Outside of the PPI nasty, CYBG has a decent enough story to tell. Merging with Virgin Money should give it a shot in the arm. It is growing its mortgage business faster than the market. The money RBS is having to pump into small business lending to facilitate competition as a consequence of its failure to spin off or sell what would have been known as Williams & Glyn should help CYBG, which is also outperforming in this sector.

But it is significant that the bank made note of the fact that some companies are sitting on their hands when it comes to investment, putting off decisions and hoarding cash in an attempt to protect themselves should our politicians wreck things for them.

That’s entirely understandable.

The behaviour of the governing Conservative Party, and its noisy corps of extremists, is scaring just about everyone in possession of a working brain.

“Up and down the country, firms large and small are deeply concerned by the potential for a no-deal scenario, and business investment is already being choked off by the surrounding uncertainty,” said Stephen Martin, director general of the Institute of Directors, as the bank was unveiling its results.

But no deal is what the extremists want, even if they won’t quite come out and say so, regardless of the consequences.

In this febrile climate any misstep on analysts’ forecasts is going to get punished.
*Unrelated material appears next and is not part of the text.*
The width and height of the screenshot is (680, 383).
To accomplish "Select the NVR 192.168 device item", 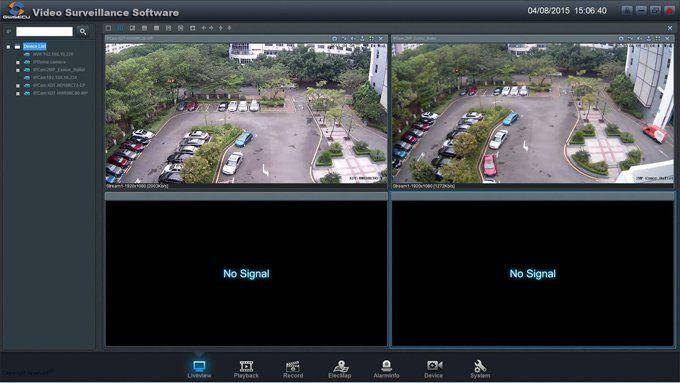I will [x=53, y=54].
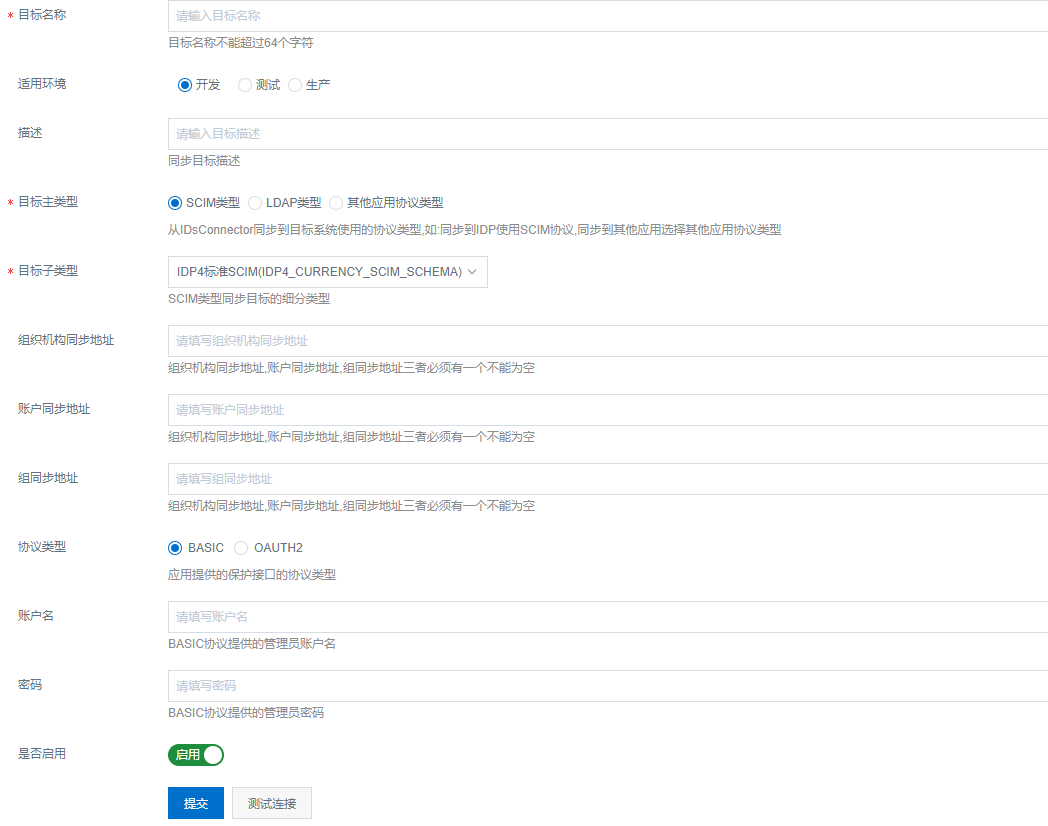Choose LDAP类型 as target main type
This screenshot has height=826, width=1048.
pos(256,203)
The market is in a fretful mood. Investors’ nerves are entirely understandable.

This helps to explain why the bottom fell out of CYGB’s share price.

In six months’ time people may look back and see the stock as absurdly cheap. There is plenty of scope for this bank to grow its business, just as there is for other challengers such as Metro Bank – even TSB if it can sort itself out.

Trouble is no one’s buying positives at the moment, and they won’t be doing so until it’s clear that disaster has been averted, either via Theresa May’s dismal deal or through a Final Say referendum.